106 Lesson aims: How are bars formed? How are tombolos formed?

107 Landform 3: Bars These form in the same way as a spit initially but bars are created where a spit grows across a bay, joining two headlands. Behind the bar, a lagoon is created, where water has been trapped and the lagoon may gradually be infilled as a salt marsh develops due to it being a low energy zone, which encourages deposition. An example of a sand bar is Slapton Sands in Devon.

108 Spits and bars Favourable conditions for growth:
Bend or change in direction of the coastline Plentiful load Active longshore drift Environments favouring constructive waves. Low energy zones Factors for reducing or stopping growth: Reduction in the supply of sand and shingle Deeper water Stronger river and tidal currents More exposure to storm waves.

109 Landform 4: Tombolos A tombolo is a deposition landform such as a spit or bar which forms a narrow piece of land between an island or offshore rock and a mainland shore, or between two islands or offshore rocks. They usually form because the island causes wave refraction, depositing sand and shingle moved by longshore drift in each direction around the island where the waves meet. An example is Chesil Beach in Dorset.

110 Questions Describe and explain the formation of bars.
Describe and explain the formation of tombolos.

111 Landform 2: Spits - A long, narrow ridge of sand attached at one end to the coast. - Built up by long shore drift transporting material along the coast. - At a bend or break (for an estuary) in the coastline the material being carried is dropped. However it is deposited away from the coastline. - As the spit builds out to sea the end is affected more by the wind and by wave currents, causing the end to curve towards the shore, to create a hook end. - Material often accumulates in the area of standing water that occurs behind a spit, and this can lead to the formation of salt marshes. - Spits can be areas where large sand dunes build up, nearer the back of it. An example is Spurn Head, Humberside.
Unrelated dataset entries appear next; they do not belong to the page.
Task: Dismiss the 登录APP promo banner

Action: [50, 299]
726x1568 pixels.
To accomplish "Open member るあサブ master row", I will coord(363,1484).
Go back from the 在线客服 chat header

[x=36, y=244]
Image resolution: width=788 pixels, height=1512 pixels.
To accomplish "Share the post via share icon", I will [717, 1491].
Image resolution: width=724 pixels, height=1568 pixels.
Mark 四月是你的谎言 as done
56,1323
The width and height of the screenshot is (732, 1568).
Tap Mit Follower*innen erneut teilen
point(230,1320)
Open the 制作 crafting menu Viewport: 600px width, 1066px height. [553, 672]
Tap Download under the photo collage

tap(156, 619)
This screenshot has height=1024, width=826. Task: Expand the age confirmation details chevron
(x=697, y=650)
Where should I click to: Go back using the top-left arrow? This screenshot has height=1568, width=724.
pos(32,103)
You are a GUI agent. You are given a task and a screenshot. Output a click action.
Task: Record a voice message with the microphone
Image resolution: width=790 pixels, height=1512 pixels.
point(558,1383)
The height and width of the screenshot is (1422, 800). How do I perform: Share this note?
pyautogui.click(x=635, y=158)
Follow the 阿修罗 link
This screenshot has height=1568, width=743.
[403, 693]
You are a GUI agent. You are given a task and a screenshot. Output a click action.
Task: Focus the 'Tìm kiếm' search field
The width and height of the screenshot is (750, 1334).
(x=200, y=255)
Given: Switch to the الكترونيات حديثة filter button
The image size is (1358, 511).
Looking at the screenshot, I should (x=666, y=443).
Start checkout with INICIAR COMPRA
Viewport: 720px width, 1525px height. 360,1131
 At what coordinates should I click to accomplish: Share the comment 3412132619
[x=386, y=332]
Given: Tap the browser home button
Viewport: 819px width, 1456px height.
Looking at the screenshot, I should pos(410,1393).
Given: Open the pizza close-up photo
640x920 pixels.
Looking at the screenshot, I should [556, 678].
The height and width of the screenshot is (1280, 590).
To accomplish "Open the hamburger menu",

112 Questions 1. How are beaches formed?
2. Explain why beach profiles vary between summer and winter. 2. How are spits formed? 3. For a named example draw an annotated diagram of spit formation.

113 Landform 5: Sand dunes Sand dunes are small ridges or hills of sand found at the top of a beach, above the usual maximum reach of the waves. They form from wind blown sand that is initially deposited against an obstruction such as a bush, driftwood or rock. As more sand particles are deposited the dunes grow in size, forming rows at right angles to the prevailing wind direction. If vegetation, such as Marram Grass and Sand Couch, begins to grow on the dune its roots will help to bind the sand together and stabilise the dunes. An example in Wales is Kenfig Dunes which is a S.S.S.I.